The main BTEC facility is home to the North Carolina Community College System's BioNetwork Capstone Center, which operates an aseptic processing/filling suite and several bench-scale labs. In 2012, BTEC completed construction of additional laboratories in a nearby facility for cell culture, purification, and processing of active virus.

==University programs==
BTEC delivers undergraduate and graduate courses to North Carolina State University students. Academic programs include the following:

- undergraduate certificate
- undergraduate minor
- post-baccalaureate certificate
- graduate minor
- a master's program offering two Professional Science Master's degrees, a Master of Science in Biomanufacturing (MS) and a Master of Biomanufacturing (MR)
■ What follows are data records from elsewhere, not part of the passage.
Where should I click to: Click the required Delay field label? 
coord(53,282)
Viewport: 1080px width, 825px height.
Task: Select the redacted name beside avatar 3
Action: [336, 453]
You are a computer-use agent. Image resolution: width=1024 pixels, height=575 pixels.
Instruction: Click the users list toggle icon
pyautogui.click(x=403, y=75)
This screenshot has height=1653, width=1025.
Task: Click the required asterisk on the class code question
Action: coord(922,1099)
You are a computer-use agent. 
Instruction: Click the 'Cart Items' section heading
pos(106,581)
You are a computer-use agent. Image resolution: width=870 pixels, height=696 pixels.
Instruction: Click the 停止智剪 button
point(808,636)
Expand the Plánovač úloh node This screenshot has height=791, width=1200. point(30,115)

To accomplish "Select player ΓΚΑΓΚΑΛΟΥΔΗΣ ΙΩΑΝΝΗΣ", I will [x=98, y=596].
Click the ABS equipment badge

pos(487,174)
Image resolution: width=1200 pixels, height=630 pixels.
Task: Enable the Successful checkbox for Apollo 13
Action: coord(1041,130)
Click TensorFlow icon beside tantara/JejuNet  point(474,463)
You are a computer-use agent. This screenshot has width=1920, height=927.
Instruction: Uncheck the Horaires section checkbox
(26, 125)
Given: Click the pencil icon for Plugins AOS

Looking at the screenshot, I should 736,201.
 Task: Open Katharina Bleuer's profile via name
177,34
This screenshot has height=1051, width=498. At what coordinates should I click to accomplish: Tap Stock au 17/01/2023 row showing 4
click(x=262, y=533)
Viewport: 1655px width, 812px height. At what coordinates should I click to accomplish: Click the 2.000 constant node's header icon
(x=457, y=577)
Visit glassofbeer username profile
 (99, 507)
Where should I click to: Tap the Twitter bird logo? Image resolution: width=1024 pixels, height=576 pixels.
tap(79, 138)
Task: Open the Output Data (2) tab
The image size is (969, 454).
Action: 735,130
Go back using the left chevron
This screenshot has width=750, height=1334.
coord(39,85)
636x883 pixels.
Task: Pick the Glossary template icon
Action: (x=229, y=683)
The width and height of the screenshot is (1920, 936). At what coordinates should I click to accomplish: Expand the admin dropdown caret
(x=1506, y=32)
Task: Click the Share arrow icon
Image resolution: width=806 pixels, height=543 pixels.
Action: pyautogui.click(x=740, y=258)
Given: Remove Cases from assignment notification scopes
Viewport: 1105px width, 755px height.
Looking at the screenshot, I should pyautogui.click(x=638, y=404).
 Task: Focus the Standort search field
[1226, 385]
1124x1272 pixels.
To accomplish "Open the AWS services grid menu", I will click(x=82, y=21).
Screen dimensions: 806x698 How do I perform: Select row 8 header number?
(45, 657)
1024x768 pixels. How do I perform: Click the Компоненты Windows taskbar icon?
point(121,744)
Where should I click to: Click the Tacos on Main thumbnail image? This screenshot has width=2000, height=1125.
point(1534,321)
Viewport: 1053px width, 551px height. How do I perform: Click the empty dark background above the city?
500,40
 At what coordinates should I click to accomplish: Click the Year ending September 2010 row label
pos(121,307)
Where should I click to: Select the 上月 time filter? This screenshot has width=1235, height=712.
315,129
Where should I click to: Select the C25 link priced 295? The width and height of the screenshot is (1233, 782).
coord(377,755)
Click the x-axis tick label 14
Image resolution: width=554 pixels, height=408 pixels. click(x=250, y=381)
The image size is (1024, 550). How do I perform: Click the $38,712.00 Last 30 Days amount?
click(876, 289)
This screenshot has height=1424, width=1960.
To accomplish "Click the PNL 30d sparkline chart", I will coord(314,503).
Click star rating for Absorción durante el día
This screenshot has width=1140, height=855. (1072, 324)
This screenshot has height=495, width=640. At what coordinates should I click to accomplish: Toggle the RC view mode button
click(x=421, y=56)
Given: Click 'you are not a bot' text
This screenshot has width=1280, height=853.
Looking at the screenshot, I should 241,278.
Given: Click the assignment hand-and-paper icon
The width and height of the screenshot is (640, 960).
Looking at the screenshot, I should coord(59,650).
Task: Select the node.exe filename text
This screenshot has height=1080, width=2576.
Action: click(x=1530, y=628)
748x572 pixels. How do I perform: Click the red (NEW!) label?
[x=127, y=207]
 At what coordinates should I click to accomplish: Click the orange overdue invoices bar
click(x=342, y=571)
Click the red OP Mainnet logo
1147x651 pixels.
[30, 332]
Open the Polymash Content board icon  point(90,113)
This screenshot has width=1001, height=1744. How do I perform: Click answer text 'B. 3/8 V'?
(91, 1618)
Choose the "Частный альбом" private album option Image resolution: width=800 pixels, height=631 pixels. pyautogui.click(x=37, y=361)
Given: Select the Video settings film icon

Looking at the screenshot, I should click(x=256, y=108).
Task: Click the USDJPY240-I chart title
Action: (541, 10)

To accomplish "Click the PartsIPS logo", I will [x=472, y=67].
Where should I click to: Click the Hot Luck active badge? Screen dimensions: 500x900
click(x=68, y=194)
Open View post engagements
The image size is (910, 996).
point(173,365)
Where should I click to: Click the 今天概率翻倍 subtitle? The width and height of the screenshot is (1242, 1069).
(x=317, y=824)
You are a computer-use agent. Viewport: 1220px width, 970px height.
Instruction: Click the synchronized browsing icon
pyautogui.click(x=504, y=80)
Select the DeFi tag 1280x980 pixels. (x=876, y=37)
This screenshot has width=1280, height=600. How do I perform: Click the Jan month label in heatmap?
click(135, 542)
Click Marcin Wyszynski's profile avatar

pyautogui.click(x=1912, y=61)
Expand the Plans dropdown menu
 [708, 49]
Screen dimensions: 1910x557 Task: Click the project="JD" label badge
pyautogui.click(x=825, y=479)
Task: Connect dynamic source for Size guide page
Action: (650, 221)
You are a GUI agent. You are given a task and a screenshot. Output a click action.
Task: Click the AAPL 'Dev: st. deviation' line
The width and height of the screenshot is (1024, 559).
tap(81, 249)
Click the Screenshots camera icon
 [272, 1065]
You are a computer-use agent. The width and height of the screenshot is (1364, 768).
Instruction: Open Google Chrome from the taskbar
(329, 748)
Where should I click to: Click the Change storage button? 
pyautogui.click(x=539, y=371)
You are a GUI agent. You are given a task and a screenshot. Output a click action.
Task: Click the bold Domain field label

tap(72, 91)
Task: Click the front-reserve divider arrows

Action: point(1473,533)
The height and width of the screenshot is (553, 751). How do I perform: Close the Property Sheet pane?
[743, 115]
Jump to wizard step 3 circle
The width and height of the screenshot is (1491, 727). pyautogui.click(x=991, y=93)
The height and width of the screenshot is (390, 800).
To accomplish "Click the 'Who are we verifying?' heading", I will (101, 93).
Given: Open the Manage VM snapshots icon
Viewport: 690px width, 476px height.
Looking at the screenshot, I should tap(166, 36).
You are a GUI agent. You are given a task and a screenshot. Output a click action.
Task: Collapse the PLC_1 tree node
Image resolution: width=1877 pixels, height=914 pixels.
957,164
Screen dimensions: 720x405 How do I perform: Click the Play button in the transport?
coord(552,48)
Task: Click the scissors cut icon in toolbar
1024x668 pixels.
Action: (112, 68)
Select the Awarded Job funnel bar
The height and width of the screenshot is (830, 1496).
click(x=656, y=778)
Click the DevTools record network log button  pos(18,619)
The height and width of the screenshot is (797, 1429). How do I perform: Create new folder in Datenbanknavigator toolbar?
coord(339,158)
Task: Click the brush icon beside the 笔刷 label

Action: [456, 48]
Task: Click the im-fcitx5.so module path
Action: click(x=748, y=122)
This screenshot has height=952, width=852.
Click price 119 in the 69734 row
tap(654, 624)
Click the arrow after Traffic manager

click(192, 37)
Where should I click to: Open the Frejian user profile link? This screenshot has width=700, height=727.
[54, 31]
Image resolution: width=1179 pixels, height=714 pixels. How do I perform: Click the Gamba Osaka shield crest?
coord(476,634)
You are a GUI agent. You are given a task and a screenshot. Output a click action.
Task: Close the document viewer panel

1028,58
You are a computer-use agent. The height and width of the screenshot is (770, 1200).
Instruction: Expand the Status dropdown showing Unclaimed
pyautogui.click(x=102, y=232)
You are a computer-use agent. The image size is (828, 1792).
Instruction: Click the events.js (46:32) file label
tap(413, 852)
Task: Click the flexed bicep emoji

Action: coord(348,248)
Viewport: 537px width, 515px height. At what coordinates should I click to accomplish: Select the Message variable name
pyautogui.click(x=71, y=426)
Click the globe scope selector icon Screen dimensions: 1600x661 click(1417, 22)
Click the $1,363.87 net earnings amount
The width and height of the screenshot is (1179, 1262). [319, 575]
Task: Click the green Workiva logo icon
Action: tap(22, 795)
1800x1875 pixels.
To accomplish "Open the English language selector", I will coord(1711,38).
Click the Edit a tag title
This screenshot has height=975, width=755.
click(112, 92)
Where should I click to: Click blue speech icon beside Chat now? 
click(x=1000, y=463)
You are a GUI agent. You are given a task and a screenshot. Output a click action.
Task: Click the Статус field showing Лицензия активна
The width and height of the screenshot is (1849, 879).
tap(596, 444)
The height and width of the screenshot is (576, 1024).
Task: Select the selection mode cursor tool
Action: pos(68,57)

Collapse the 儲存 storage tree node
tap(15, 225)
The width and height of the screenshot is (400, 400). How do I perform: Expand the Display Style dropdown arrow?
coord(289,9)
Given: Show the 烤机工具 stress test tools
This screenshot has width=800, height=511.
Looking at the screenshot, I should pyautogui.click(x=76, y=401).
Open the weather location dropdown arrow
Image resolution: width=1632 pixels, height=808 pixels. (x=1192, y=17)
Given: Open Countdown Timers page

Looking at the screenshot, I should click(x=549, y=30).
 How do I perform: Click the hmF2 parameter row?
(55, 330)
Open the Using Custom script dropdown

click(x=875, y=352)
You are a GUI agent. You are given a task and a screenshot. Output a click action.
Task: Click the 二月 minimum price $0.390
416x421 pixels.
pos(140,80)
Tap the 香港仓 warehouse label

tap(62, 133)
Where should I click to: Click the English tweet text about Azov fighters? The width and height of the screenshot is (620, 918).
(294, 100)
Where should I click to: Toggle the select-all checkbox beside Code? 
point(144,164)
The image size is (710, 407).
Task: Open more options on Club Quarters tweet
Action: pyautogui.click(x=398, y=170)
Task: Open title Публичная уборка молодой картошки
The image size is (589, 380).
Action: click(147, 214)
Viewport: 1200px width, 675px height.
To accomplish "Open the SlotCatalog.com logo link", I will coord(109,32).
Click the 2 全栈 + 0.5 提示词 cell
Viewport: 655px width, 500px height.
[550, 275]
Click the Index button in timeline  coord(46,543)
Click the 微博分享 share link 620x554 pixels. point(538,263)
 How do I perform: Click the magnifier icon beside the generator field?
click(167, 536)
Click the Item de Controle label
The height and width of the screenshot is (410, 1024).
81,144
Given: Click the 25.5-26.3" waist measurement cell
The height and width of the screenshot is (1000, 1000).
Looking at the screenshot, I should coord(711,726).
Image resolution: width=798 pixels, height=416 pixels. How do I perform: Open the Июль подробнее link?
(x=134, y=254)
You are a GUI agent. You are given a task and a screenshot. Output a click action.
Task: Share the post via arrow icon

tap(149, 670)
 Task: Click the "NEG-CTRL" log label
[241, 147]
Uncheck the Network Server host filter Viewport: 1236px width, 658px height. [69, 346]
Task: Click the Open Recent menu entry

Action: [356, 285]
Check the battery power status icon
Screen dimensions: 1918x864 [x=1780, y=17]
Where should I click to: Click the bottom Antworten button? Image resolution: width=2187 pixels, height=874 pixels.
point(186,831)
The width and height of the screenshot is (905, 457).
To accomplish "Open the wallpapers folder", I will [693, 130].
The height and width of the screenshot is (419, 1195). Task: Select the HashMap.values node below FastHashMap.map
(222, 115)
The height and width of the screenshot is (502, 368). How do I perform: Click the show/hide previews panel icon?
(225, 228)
Curriculum was created with extensive input from industry professionals, and most courses include substantial hands-on laboratory work. Most BTEC courses are offered in a half-semester (eight-week) format, which enables students to complete a series of courses in one academic year.

==Job training==
BTEC collaborates with industry partners to design, develop and deliver courses that provide professionals working for biomanufacturing companies, equipment vendors, or regulatory agencies with continuing education opportunities. Open-enrollment courses are offered throughout the year and are available to all interested parties. BTEC also regularly delivers courses customized to meet a client's specific needs for training.

BTEC provides biomanufacturing training specified in contracts of grants to provide training for government agencies. In 2007, the FDA awarded BTEC a 5-year contract to develop and deliver biomanufacturing training for FDA inspectors. In 2010, BTEC received a grant for almost $900,000 from Biomedical Advanced Research and Development Authority (BARDA), part of the United States Department of Health and Human Services. With funding from this grant, a team of instructors from BTEC, Duke University, and industry provide a three-week course on influenza vaccine manufacturing. Trainees were selected by institutions participating in a U.S. government-sponsored program to build vaccine production capacity among countries with developing economies. Countries represented included Egypt, India, Indonesia, Mexico, Romania, Serbia, Russia, South Korea, Thailand, and Vietnam.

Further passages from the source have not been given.